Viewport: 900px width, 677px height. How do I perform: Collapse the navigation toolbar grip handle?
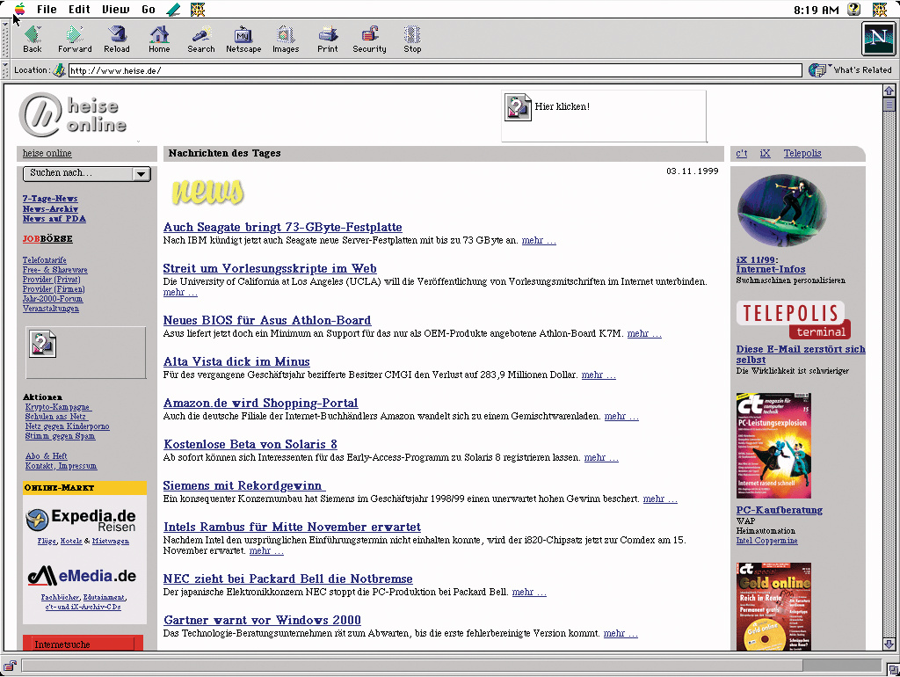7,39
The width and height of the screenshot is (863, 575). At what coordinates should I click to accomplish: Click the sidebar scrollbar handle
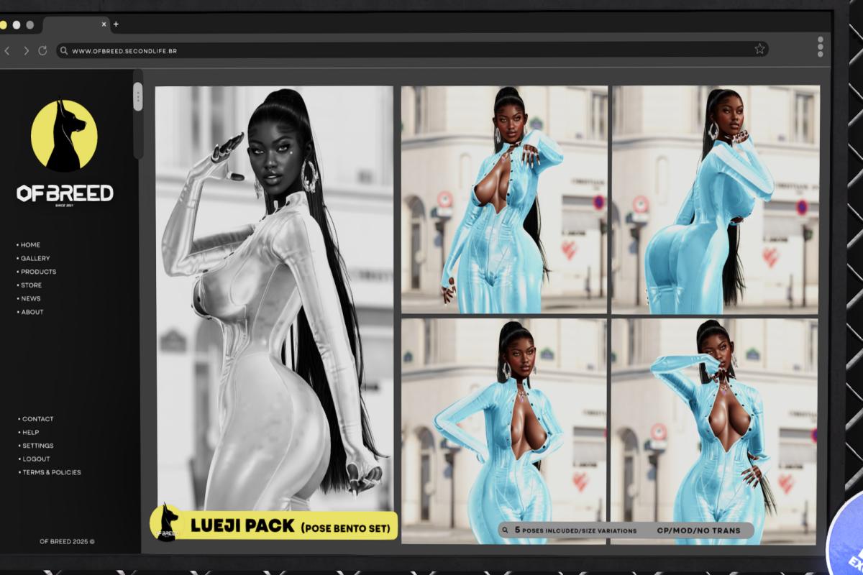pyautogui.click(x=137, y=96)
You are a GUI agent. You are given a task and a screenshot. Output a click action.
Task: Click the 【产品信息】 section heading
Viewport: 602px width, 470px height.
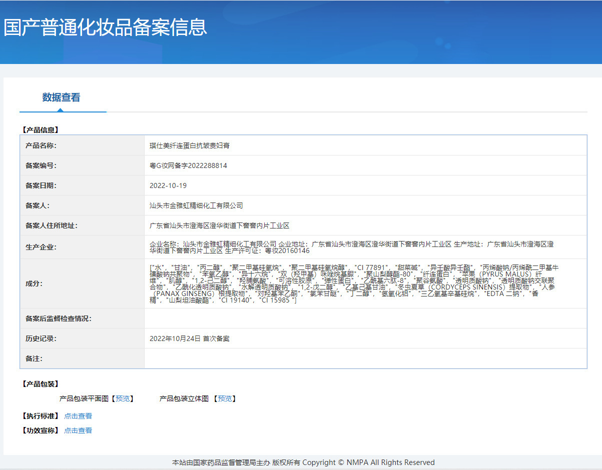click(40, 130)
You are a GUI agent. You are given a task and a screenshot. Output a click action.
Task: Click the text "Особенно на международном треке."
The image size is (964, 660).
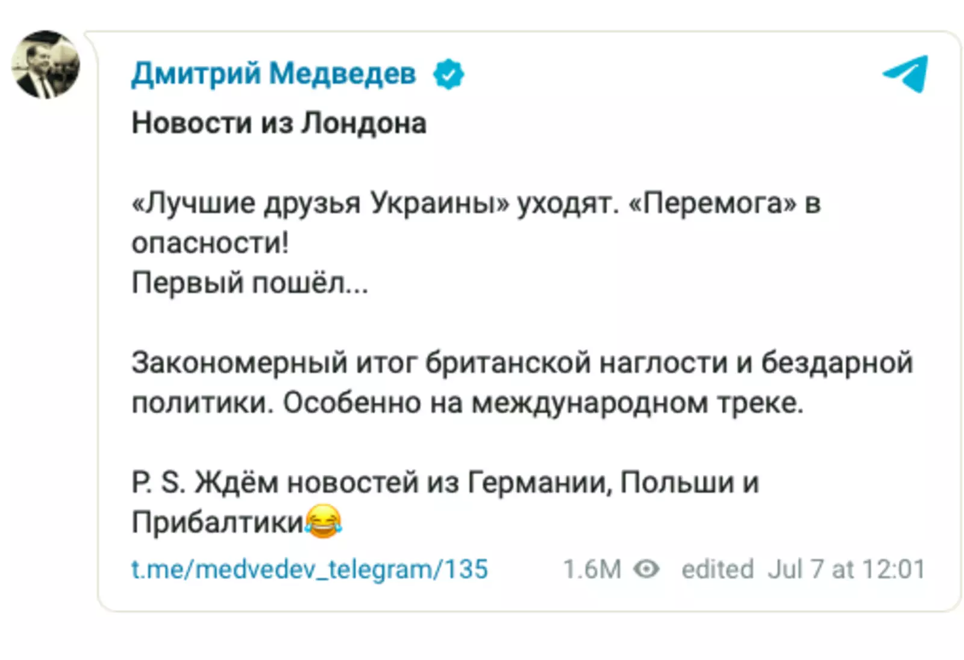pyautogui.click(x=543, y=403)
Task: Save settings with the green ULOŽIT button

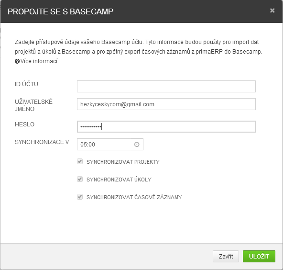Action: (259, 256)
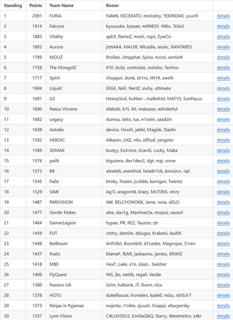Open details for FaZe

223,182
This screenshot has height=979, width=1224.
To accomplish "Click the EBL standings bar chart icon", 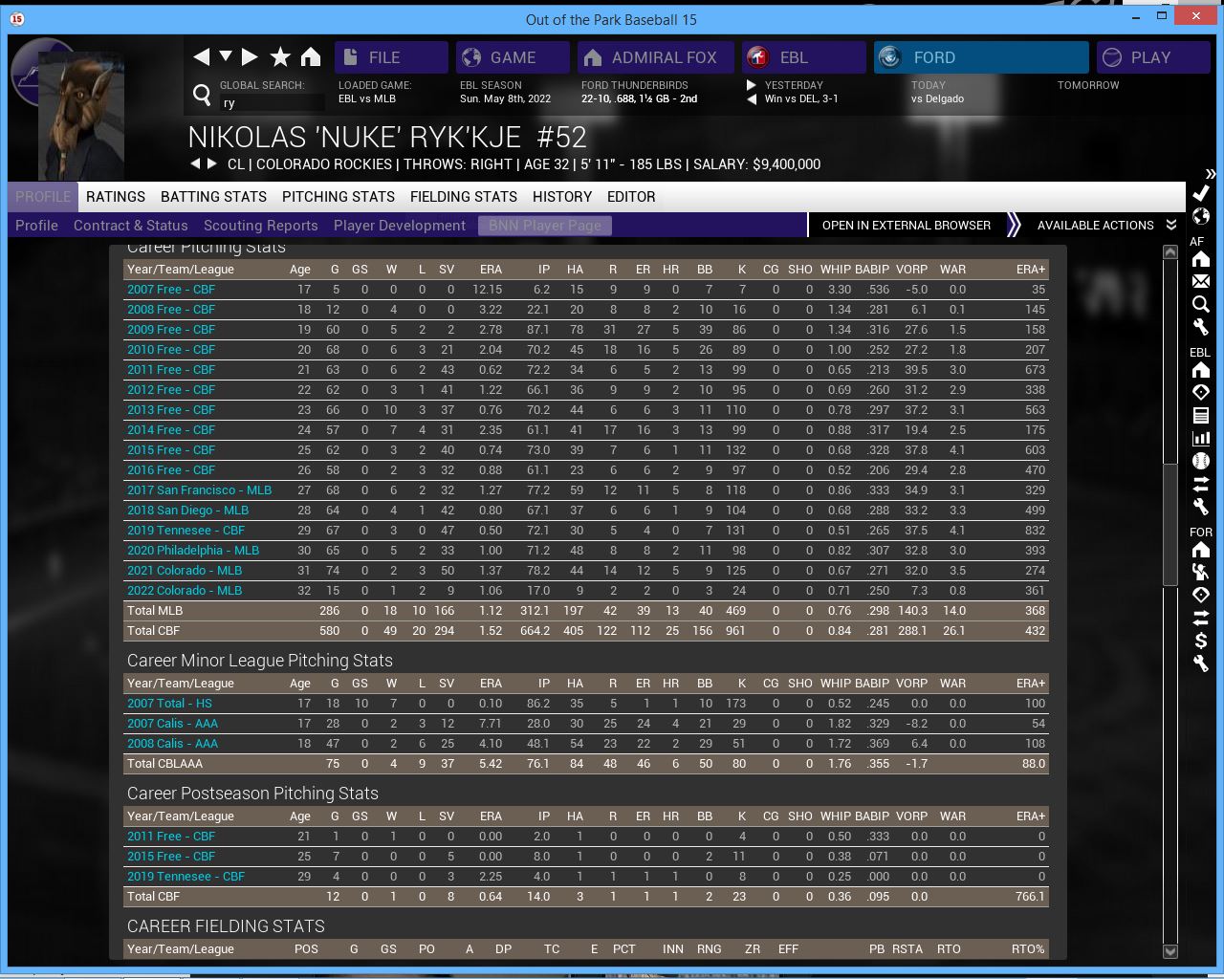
———
_Task prompt_: Every entry above should be printed again exactly, except for the pictures.

_The answer_:
Viewport: 900px width, 677px height. How do I perform: Collapse the navigation toolbar grip handle?
7,39
The width and height of the screenshot is (863, 575). At what coordinates should I click to accomplish: Click the sidebar scrollbar handle
pyautogui.click(x=137, y=96)
You are a GUI agent. You are given a task and a screenshot. Output a click action.
Task: Click the 【产品信息】 section heading
Viewport: 602px width, 470px height.
click(40, 130)
You are a GUI agent. You are given a task and a screenshot. Output a click action.
Task: Click the text "Особенно на международном треке."
The image size is (964, 660).
pyautogui.click(x=543, y=403)
Task: Save settings with the green ULOŽIT button

Action: (259, 256)
Open details for FaZe

223,182
This screenshot has height=979, width=1224.
To accomplish "Click the EBL standings bar chart icon", 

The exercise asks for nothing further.